3/11/10

40 Years... WOW

40 years ago today I was born. I just can't fathom being 40. I know I'll look back on this day as I have others (I can't believe I'm 20...30...35...) and so it goes. I didn't know how it would hit me, but I am optimistic.

This I do know: I am not curled up in a fetal position like I did when I turned 30. It took me quite a while to recover from that birthday in 2000. I never expected that date to affect me... to bring me down. But now that I approach 40 with nothing but enthusiasm it is clear to me. At 30 I felt that I had accomplished nothing. I felt that I had basically wasted a decade. My 20's were very non-eventful. There are entire years in the 1990's that are not defined by anything. My 30's however, now those years were eventful. In a period of merely 10 years I rose to heights in my career... I traveled all across Europe, and Australia, and Mexico, and the Philippines. I moved to the "big city". But most of all, I experienced the greatest miracle of my life in the birth of my baby.

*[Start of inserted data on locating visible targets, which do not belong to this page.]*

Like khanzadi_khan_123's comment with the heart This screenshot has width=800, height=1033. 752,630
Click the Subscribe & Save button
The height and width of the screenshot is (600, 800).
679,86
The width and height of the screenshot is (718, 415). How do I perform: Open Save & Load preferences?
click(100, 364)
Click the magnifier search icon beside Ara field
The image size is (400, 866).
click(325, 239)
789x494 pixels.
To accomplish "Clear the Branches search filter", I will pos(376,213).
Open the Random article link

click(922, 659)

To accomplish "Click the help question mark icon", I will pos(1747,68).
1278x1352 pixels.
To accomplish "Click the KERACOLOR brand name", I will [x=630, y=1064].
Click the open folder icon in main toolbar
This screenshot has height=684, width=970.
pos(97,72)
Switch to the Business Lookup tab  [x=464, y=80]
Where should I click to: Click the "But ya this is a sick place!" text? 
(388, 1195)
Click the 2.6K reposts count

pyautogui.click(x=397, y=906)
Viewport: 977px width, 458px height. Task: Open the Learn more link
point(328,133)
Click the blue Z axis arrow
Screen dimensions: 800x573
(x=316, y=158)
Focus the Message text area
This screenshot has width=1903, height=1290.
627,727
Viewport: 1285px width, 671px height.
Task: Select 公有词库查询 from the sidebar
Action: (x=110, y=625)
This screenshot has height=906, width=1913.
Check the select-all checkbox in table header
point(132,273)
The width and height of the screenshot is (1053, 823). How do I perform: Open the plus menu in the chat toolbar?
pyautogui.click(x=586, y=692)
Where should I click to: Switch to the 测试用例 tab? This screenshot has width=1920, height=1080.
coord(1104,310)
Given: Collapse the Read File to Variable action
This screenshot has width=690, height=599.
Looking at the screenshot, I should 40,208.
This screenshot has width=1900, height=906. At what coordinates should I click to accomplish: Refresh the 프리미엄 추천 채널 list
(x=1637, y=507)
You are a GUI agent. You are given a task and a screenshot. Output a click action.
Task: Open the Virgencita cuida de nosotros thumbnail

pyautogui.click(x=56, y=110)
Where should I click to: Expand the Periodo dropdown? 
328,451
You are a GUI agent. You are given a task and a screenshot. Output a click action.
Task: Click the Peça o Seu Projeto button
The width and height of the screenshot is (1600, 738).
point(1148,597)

Oh how I still shutter to think of the plan God had for me when I was moaning in 2000. He knew all along - and he withstood my self-pity and loathing. He tolerated my selfishness, and ingratitude. He stayed right beside me when I turned my back on him. And he opened his arms and hugged me so tightly (I can still feel it) when he welcomed me back. He "Ran to me"...

In the past year especially, I have learned how fragile life is. I have learned to take nothing for granted. I have learned to care less about me and more about Him. I have learned that life is more than the world's version of "success". And I have lived to testify that God's definition of "Success" brings perfect peace, while the world's definition, when attained, provides heartache and regret.

And what will I say at 50? Well, I don't want to rush things - but bring it on!